Before assuming any kind of utility, first reject the "shop trash" hypothesis: leftover fragments of prior transpositions, fragments of previously inactive-but-present genes, ERV fragments, etc.

Not that all that isn't useful in its own way -- once upon a time I asked people who actually know what they're talking about if these scraps ever turn into functioning genes and (IIRC) was given examples.

By D. C. Sessions (not verified) on 24 Nov 2009 #permalink

Abbie wrote:

What does all this transposable-gobbledegook mean?

Those are the secret instructions the Intelligent Designer put into its favoured creation, which obviously needs so much more transposon-instructions to build its exquisite form than the lowly, less complex primates :-)

Wow, Ian Musgrave's Intelligent Designer sounds funny, but kinda "corny" though.

Happy Thanksgiving, All.

Blatant plug alert. http://crocoduck.bch.msstate.edu/Papers/Ray_et_al_2008_-_Waves_of_bat_t…

You mention that Class I's are the most common in humans.

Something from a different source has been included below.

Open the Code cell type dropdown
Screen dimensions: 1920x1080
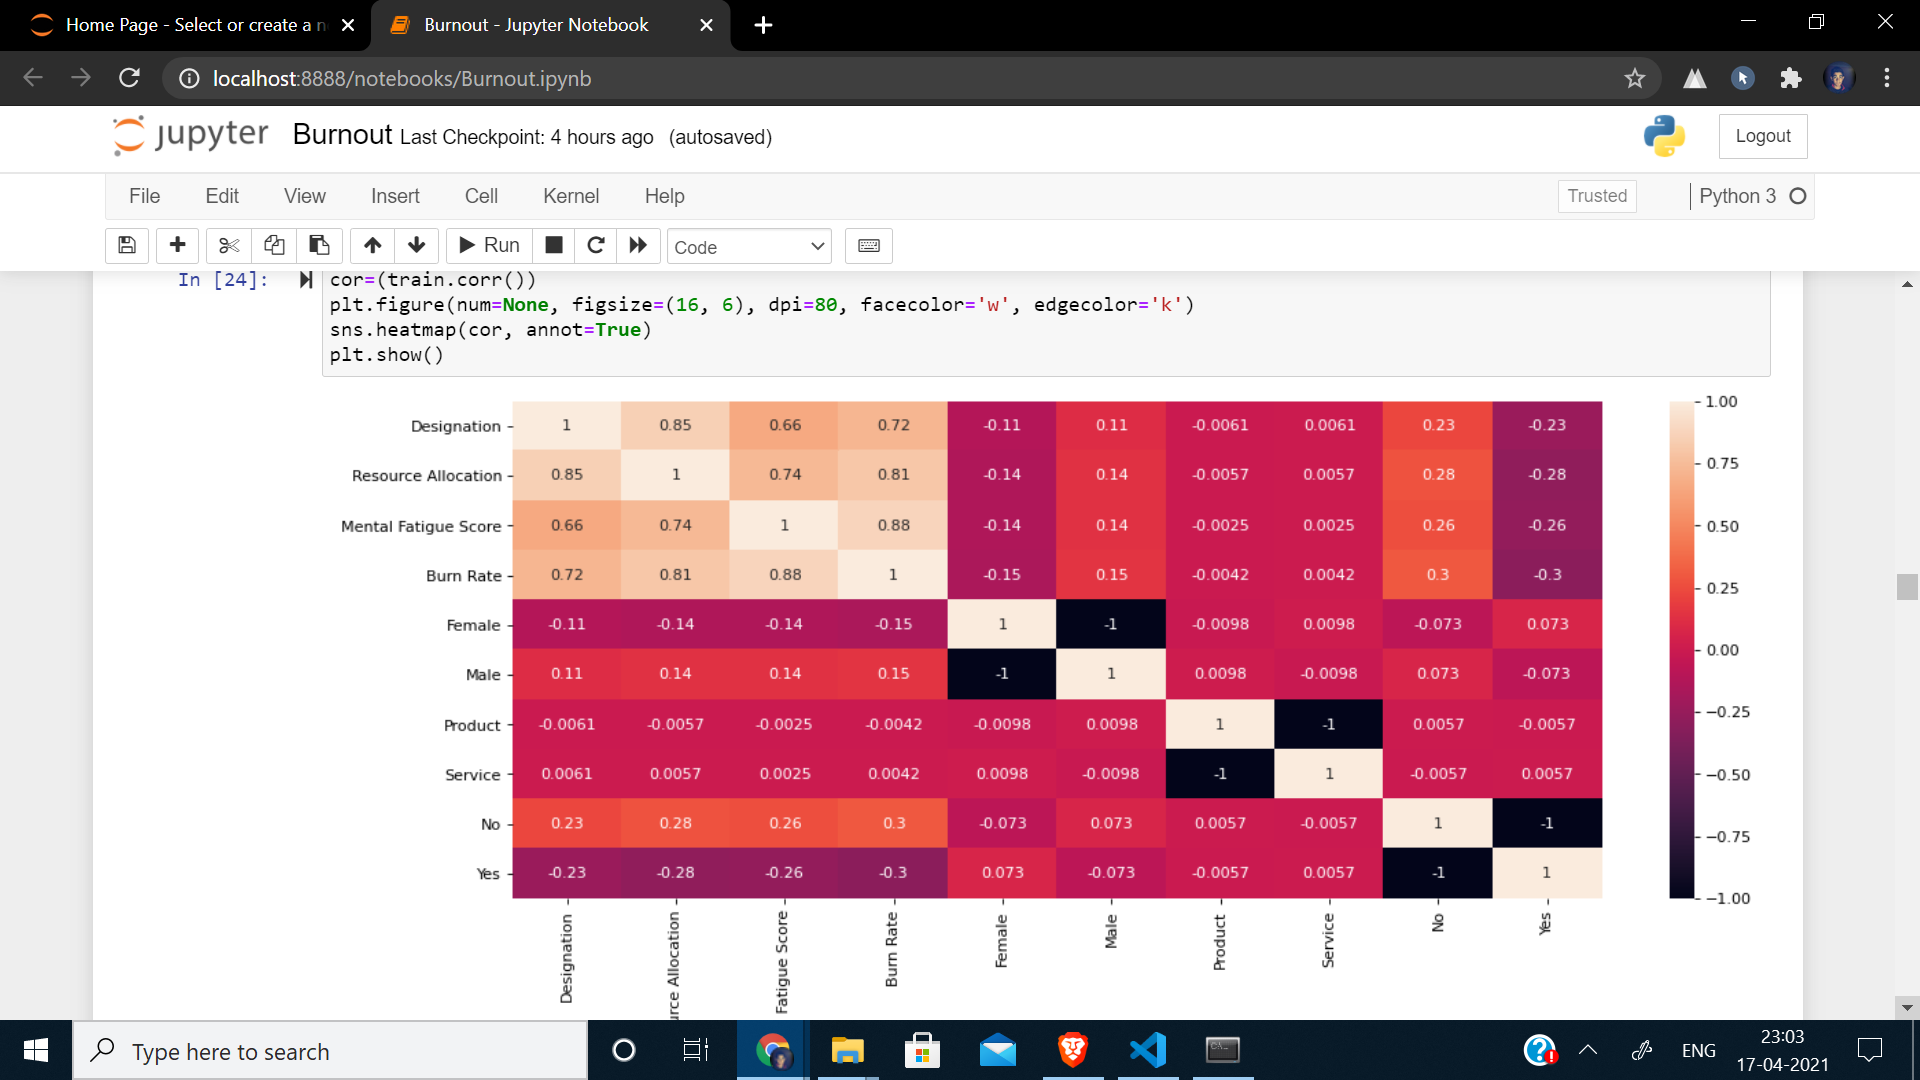(749, 247)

That's true of mammals in general with one big exception - the most diverse family of bats, Vespertilionidae. They have Class II's hopping around all over the place and also are amazingly diverse - genus Myotis has over 100 species. In order for adaptation to occur, genome diversity must be there first. TEs are one of the best ways to generate it.

Wow, next time I eat corn I'll try to remember what a genetically remarkable plant I'm eating!

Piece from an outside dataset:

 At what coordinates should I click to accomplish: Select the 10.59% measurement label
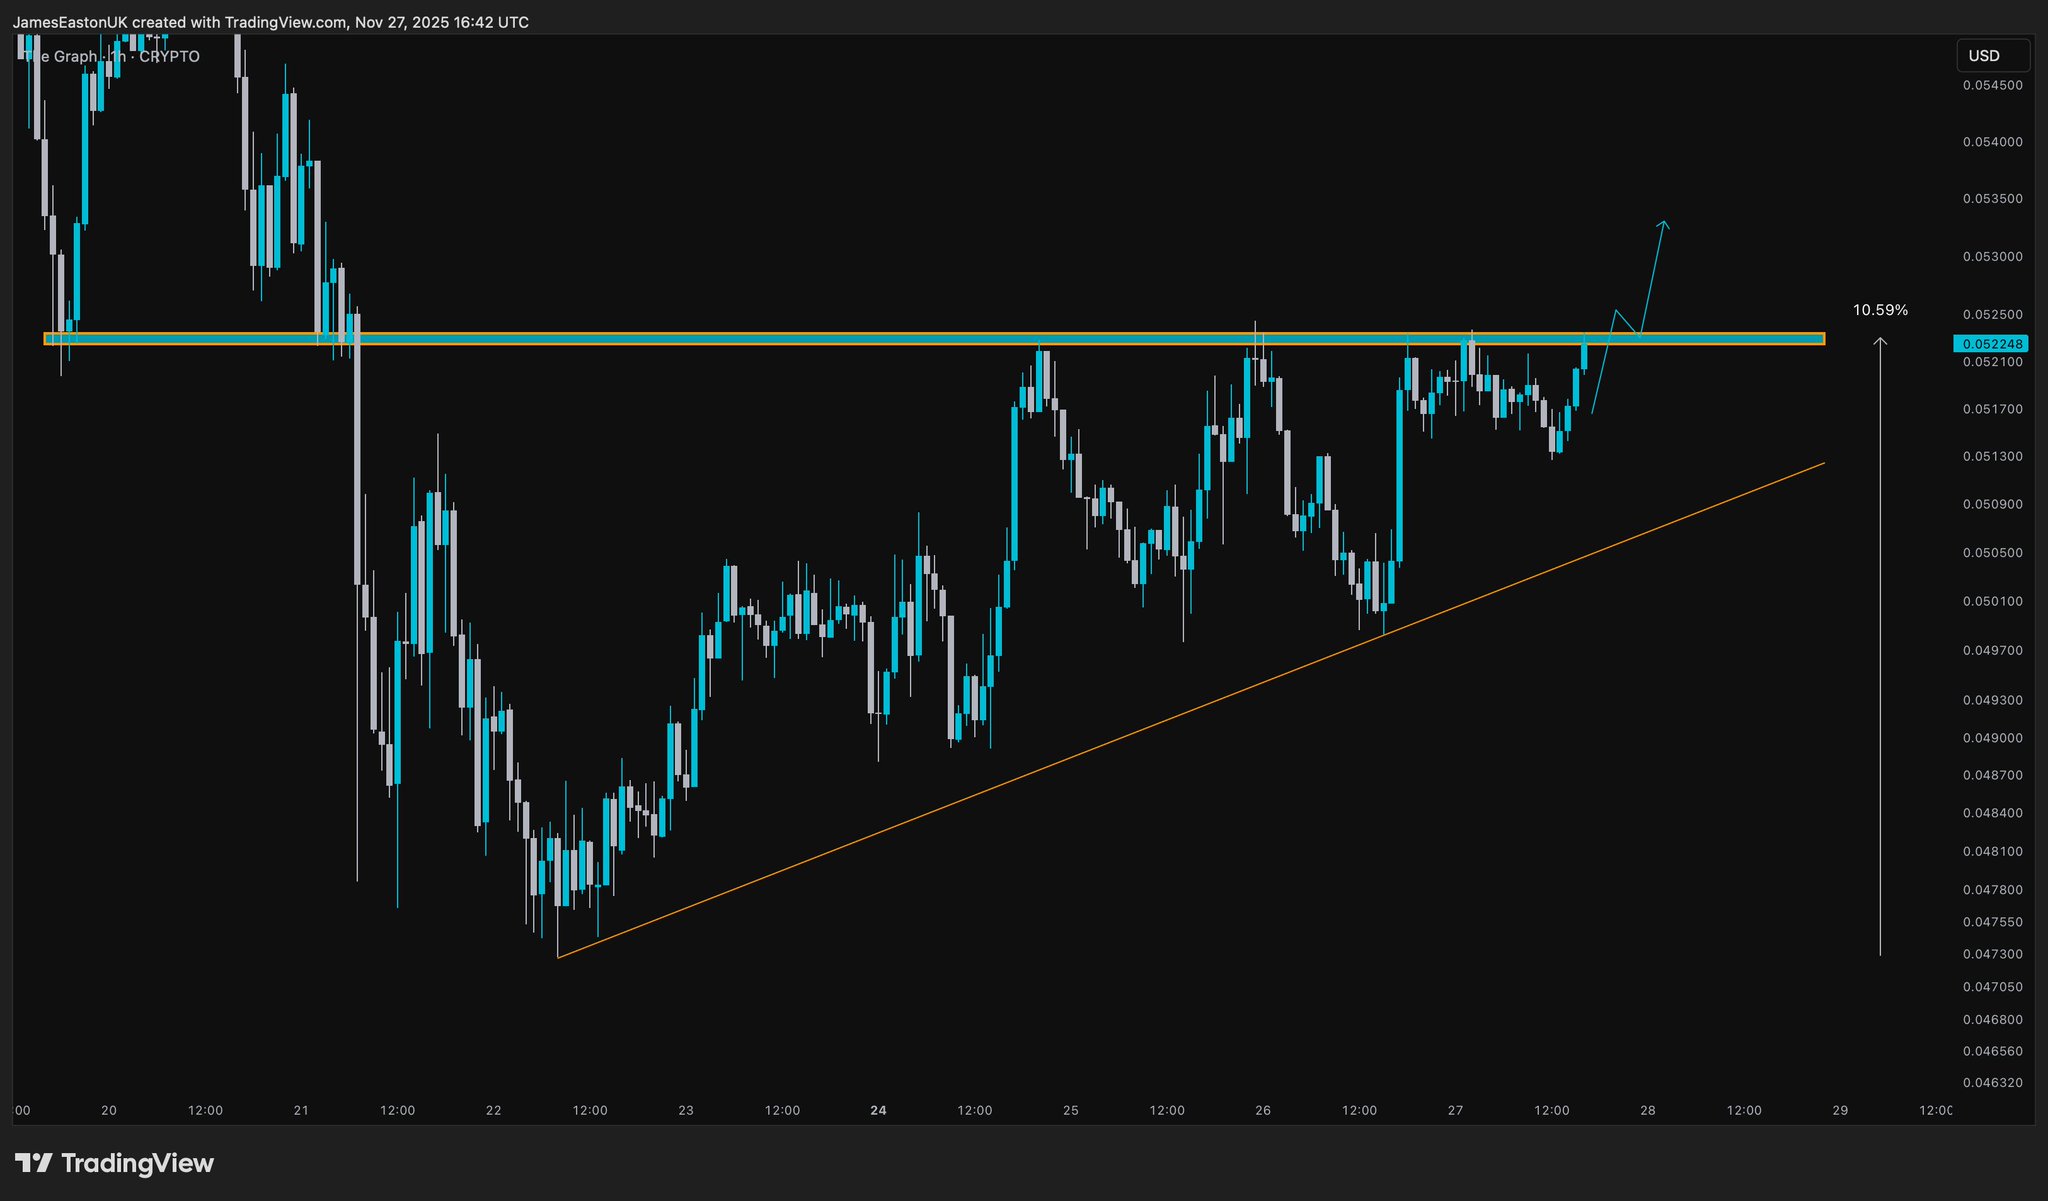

Prometheus: I think that corn (maize) was domesticated before 300 A.D., at least in Central America and Mexico, though it might not have been cultivated in any other part of the Americas until 300 A.D. or later. Still, it did not appear until considerably later than the major domesticated grains of the "Old World", especially wheat and rice. I think that historians and anthropologists have speculated that corn might have appeared later than other grains because it took a lot more selective breeding to develop into a really useful food plant than other grains did. Apparently, domestic wheat, rice, barley, etc., are still fairly similar to their wild cousins, but domestic varieties of corn are quite different from any wild plant, both genetically and in physical appearance. The difference is so great that there is still debate over exactly what wild species or hybrid was actually the ancestor of domesticated corn.

Paul S.@ 21

You are probably right and I should have said I was working from a conservative "before 300 A.D. in the material archeological record".

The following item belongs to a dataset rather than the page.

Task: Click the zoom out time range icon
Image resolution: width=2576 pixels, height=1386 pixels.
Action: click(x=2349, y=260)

I know reported carbon dating on the New Mexico Bat Cave popcorn was something like 5600 years old which makes me suspicious because that seems to predate the culture that lived there.

I wonder how old the oldest depiction of the Maya "God E" is.

By Prometheus (not verified) on 25 Nov 2009 #permalink

Sure enough, Ian @17:

.....Cornelius Hunter deduces, completely out of thin air, that an elaborate T-urf13-designing mechanism must exist in the corn genome (presumably he thinks this design mechanism was intelligently designed into corn).
<?blockquote>

Over at PT

Paul: at this point it's pretty clear corn is a domesticated form of teosinte. I guess there's still some debate about how much of its genetic material originated from which teosinte subspecies, but given that the two happily interbreed and as well as comparisons of genetic sequences that question has been settled, although you're absolutely right the wild ancestor of corn was a big question mark for a long time.

Abbie's posting cr0ns. :D

well, males have the Y chromosome and females have the X....I guess they really *are* different species! ;-)

By complex field (not verified) on 26 Nov 2009 #permalink

titmouse conjectured

the useless bits serve to shield the useful bits from ionizing radiation in the folded chromosome.

Anytime one is tempted to conjecture about functionality in dispensable DNA, first apply T. Ryan Gregory's onion test.

Yeah I yanked that idea out mah butt.

Guess I was imagining that over time, non-coding regions would tend to get deleted faster than they'd get inserted, unless some selective pressure exists to keep the junk in there.

Deletion mutations seem more likely than insertion mutations (fewer steps). But deletion errors are probably more often fatal.